I remembered a sweet old man from my childhood.  He lived in a modest house built into the main wall of the Old Quarter. In all my years growing up I never saw the man raise a hand in anger, never heard him swear or saw him spit.  He was a virtue to the city; a veritable example to the squalor that surrounded him that you didn’t have to live a life of thievery just because you didn’t have much and that you could be better than your surroundings.  We, the children of the Old Quarters streets, never threw stones at him for not one of us wanted to pervert the ideology of his sentiments.  There was so much corruption and angst surrounding us that the man stood as a relief amongst the drudgery.  Most nights he had two lit candles in his window and sometimes three.  Often for amusement we would bet on the candles, try to predict how many there would be, until one night I learnt of their purpose.  Two candles meant he was open for business whilst three meant he had a special in, a virgin usually under the age of ten.  The sweet old man was a pimp who traded in the lives of the lost children of Never.  We, the children of the Old Quarter, threw stones at him a lot after that.

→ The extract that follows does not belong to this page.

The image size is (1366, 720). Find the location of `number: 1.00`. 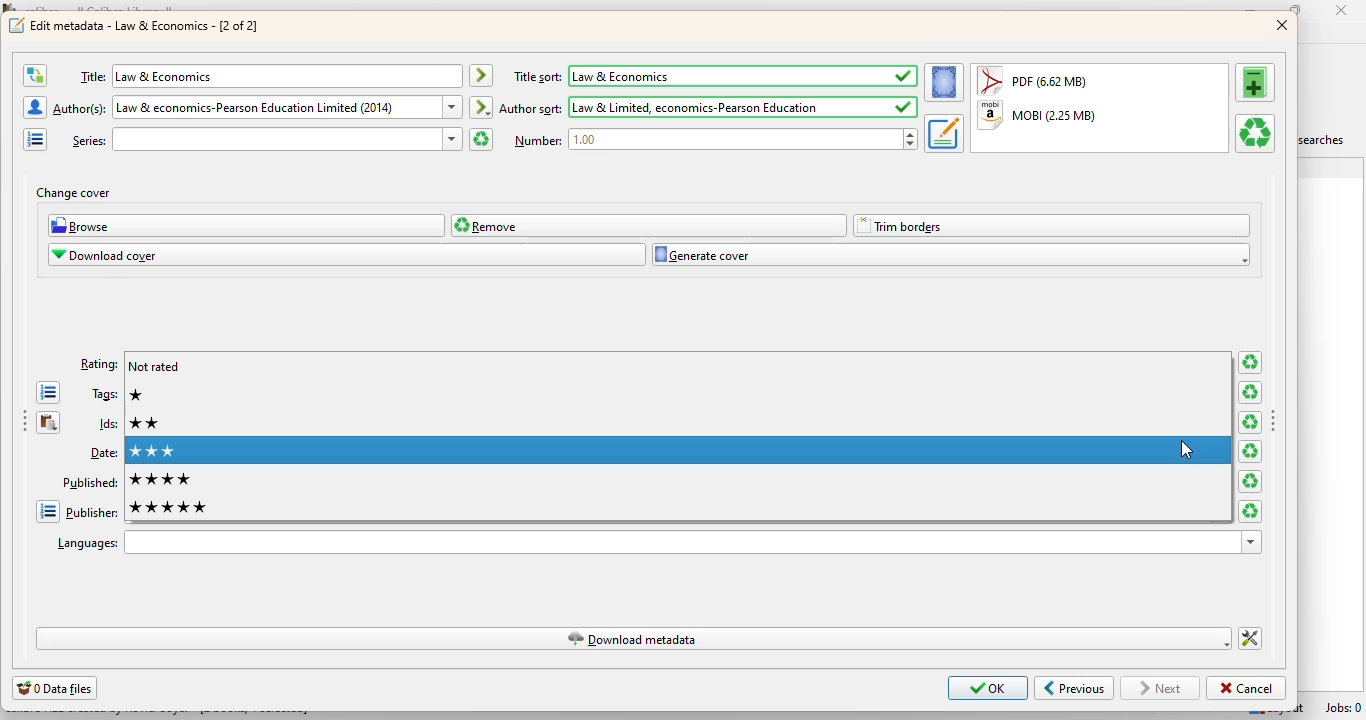

number: 1.00 is located at coordinates (713, 140).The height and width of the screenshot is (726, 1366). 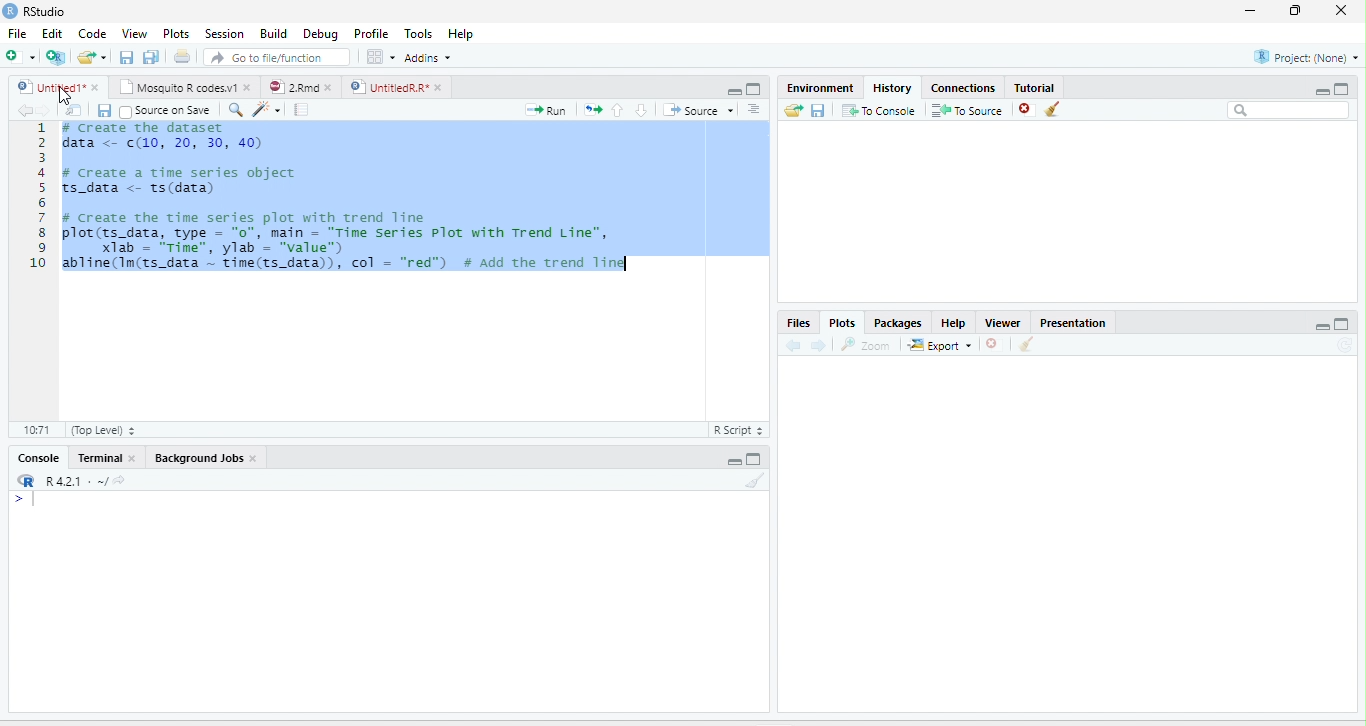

Bent was a different kind of monster to that old man.  He had no pretensions.  He didn’t parade as something he was not.

There was much I would never know about Bent, or understand; like what drove him, what fired him up, and what made him mad enough to cut a child to pieces.

But at least I knew he was a threat.  Prudence determined that as long as there was doubt in my mind as to his loyalty it was better to keep him close than let him wander at will and scheme.  Just as it told me that I should sway his past activities and judge him for his actions from this day forwards.  And trust, if he were faithful, would be earned.  He was evil but he was trying not to be.  That had to be applauded.  That he had good days and bad proved that he was more human than any of us, himself included, realised.

So I would trust Bent until either I forgot it was ever an issue or he betrayed me.

“We’ll kill Speritan tomorrow,” I said when Bent came to check on me.

“Savige will be pleased.”

“And then we’ll leave for Never.”

“Then it will end,” he stated.

And I wondered what exactly ‘it’ meant.